**What to produce**
Using the data that follows, return exactly the lines from the one that contains "Where should I click to: Click the Readme" through the one that contains "Screen dimensions: 1133x536", ends included.

===== Dataset entries =====

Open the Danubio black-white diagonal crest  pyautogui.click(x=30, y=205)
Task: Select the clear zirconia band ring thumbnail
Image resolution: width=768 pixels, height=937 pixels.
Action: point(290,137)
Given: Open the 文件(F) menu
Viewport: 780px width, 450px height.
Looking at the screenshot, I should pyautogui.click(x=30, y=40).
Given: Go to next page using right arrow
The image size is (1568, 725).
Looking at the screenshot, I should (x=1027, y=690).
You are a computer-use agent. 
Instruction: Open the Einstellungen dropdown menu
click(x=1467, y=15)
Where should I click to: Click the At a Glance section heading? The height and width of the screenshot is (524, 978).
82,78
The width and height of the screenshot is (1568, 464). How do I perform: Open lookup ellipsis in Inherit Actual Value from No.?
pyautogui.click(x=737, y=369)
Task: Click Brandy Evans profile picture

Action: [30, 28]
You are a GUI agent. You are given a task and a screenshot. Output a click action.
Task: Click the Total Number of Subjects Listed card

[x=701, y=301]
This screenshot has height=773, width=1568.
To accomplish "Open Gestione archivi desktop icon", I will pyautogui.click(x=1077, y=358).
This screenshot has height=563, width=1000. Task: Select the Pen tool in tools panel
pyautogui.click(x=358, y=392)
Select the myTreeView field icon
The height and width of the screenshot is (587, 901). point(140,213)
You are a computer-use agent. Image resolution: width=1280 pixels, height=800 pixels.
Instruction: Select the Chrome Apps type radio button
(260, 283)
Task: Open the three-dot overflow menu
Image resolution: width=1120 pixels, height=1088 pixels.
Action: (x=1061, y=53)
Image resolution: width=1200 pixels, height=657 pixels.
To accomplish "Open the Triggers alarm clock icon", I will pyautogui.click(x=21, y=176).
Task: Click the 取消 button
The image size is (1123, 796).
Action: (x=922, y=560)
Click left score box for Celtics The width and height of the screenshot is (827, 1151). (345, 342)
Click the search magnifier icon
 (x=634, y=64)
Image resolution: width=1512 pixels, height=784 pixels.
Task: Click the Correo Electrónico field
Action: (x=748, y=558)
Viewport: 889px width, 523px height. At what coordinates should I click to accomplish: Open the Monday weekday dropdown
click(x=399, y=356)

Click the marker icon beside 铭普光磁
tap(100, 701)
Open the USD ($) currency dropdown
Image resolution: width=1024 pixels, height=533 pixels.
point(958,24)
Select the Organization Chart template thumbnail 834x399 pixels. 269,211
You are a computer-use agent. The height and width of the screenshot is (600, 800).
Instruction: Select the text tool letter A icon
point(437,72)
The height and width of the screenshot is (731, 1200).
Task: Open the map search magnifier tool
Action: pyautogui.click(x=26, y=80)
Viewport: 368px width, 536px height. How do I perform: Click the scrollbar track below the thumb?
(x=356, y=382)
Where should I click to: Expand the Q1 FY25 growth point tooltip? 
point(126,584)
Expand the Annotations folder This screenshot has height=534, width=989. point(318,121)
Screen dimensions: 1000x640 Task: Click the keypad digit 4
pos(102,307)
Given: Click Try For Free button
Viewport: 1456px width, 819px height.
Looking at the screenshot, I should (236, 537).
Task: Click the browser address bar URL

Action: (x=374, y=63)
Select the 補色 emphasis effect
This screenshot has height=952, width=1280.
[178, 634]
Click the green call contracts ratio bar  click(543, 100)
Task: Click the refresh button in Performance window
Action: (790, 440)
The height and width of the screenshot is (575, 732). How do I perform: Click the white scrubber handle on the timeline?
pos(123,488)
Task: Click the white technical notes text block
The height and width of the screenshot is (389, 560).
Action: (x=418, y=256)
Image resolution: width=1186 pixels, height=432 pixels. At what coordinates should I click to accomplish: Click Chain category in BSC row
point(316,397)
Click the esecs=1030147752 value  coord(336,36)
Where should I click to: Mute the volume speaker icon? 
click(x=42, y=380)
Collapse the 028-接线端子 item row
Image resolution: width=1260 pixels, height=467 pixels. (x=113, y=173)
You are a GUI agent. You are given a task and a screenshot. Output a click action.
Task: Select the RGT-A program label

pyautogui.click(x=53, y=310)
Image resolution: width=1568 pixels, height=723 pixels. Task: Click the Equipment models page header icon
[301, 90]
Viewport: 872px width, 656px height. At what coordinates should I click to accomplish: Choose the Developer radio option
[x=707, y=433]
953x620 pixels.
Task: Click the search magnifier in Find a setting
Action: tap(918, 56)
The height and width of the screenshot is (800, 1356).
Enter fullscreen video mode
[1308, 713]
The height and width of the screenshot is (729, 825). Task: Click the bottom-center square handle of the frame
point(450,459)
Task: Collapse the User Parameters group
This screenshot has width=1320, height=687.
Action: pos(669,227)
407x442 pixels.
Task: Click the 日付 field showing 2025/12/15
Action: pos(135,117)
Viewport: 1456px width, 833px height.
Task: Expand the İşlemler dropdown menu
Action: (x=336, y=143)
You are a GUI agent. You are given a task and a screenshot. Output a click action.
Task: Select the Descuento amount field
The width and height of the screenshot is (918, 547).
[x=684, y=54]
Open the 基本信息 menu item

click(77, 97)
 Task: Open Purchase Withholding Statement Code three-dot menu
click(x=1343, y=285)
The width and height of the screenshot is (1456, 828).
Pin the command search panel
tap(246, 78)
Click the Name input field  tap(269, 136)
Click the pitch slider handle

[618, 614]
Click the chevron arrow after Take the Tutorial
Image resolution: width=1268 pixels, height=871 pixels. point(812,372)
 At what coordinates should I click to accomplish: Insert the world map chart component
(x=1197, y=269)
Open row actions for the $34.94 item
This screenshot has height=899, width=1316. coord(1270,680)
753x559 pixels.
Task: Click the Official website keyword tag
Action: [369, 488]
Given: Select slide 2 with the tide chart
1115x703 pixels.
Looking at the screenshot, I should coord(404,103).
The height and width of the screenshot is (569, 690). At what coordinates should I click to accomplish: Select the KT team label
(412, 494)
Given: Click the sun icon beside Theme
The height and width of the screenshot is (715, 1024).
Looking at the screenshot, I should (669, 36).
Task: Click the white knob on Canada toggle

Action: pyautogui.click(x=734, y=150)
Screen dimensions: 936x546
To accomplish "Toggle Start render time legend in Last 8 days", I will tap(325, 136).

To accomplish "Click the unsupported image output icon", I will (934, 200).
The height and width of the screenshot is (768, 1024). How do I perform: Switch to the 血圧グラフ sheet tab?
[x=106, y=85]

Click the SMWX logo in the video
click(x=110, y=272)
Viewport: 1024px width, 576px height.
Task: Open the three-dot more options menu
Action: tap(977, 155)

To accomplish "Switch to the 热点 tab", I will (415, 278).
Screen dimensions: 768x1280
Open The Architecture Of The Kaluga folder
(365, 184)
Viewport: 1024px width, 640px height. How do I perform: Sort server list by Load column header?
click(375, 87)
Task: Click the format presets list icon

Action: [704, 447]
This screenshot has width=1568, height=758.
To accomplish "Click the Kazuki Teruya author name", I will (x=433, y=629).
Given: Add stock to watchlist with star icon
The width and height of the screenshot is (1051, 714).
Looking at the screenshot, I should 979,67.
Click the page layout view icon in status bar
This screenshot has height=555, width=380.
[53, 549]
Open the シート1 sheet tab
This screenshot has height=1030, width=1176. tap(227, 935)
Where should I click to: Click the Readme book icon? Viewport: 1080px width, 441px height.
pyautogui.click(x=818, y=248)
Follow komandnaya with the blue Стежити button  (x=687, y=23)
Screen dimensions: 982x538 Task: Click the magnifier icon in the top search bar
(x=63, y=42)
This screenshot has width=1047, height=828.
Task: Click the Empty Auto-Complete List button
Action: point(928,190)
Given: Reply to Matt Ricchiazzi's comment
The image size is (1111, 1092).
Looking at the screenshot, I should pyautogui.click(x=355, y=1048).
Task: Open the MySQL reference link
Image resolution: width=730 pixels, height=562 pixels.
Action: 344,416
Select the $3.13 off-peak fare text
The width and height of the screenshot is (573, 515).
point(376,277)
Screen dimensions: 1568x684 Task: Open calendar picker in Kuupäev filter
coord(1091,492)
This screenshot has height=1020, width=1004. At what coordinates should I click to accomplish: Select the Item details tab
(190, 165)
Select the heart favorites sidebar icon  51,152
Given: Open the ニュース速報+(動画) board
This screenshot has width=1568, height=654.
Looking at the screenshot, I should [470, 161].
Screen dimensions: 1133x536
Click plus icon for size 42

=====

**Response below**
Where should I click to: Click the Readme book icon? Viewport: 1080px width, 441px height.
pyautogui.click(x=818, y=248)
Follow komandnaya with the blue Стежити button  (x=687, y=23)
Screen dimensions: 982x538 Task: Click the magnifier icon in the top search bar
(x=63, y=42)
This screenshot has width=1047, height=828.
Task: Click the Empty Auto-Complete List button
Action: point(928,190)
Given: Reply to Matt Ricchiazzi's comment
The image size is (1111, 1092).
Looking at the screenshot, I should pyautogui.click(x=355, y=1048).
Task: Open the MySQL reference link
Image resolution: width=730 pixels, height=562 pixels.
Action: 344,416
Select the $3.13 off-peak fare text
The width and height of the screenshot is (573, 515).
point(376,277)
Screen dimensions: 1568x684 Task: Open calendar picker in Kuupäev filter
coord(1091,492)
This screenshot has height=1020, width=1004. At what coordinates should I click to accomplish: Select the Item details tab
(190, 165)
Select the heart favorites sidebar icon  51,152
Given: Open the ニュース速報+(動画) board
This screenshot has width=1568, height=654.
Looking at the screenshot, I should [470, 161].
Screen dimensions: 1133x536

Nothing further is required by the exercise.